- **REQUIRED TASK**
Recast the stretch of records from the line containing "You are a GUI" through the end of the records as a numbered list, skipping any blank lines. Leave the pictures out of the answer.

- **RECORDS TO PROCESS**
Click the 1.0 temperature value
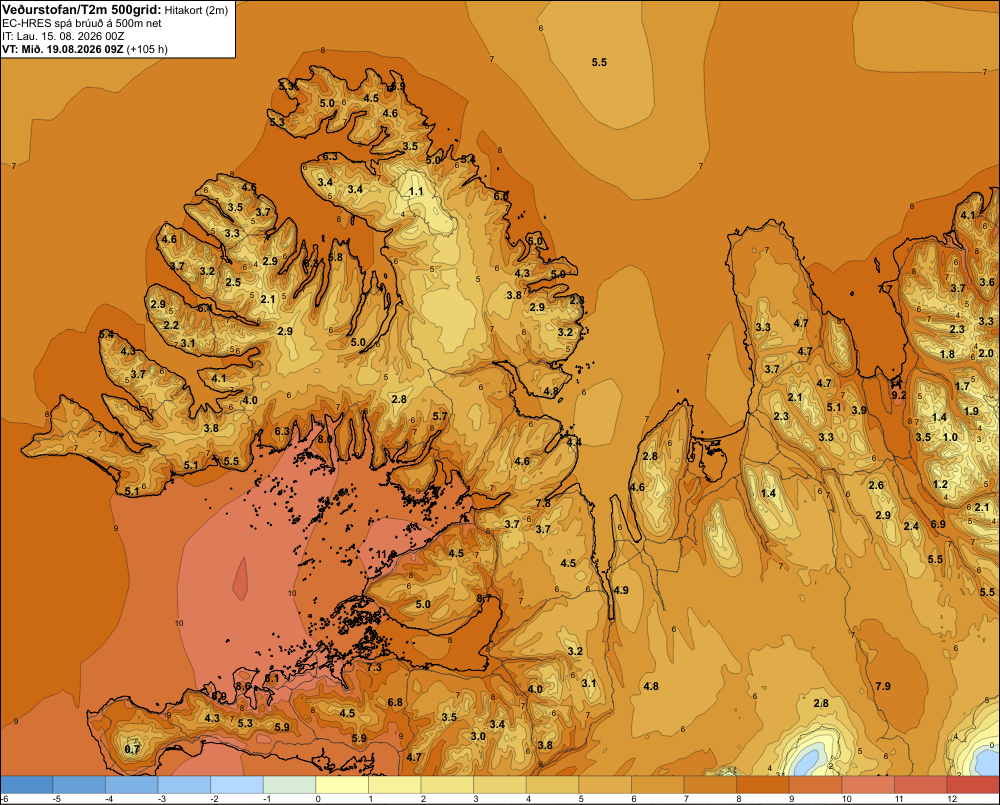Screen dimensions: 1000x805 [950, 437]
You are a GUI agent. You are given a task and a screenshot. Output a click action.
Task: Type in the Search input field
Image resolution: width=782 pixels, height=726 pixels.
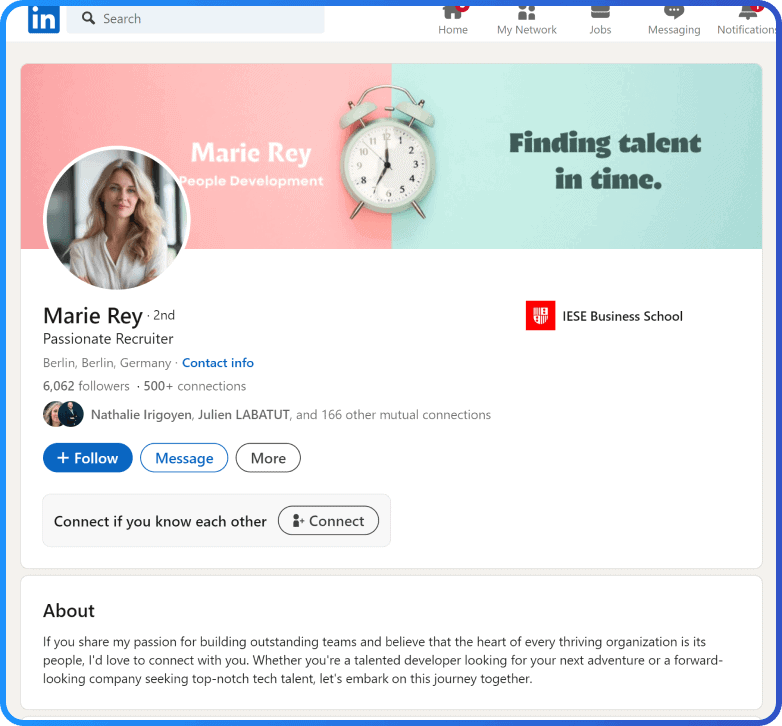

- **ANSWER FOR THIS EXERCISE**
1. You are a GUI agent. You are given a task and a screenshot. Output a click action.
2. Task: Type in the Search input field
3. Image resolution: width=782 pixels, height=726 pixels.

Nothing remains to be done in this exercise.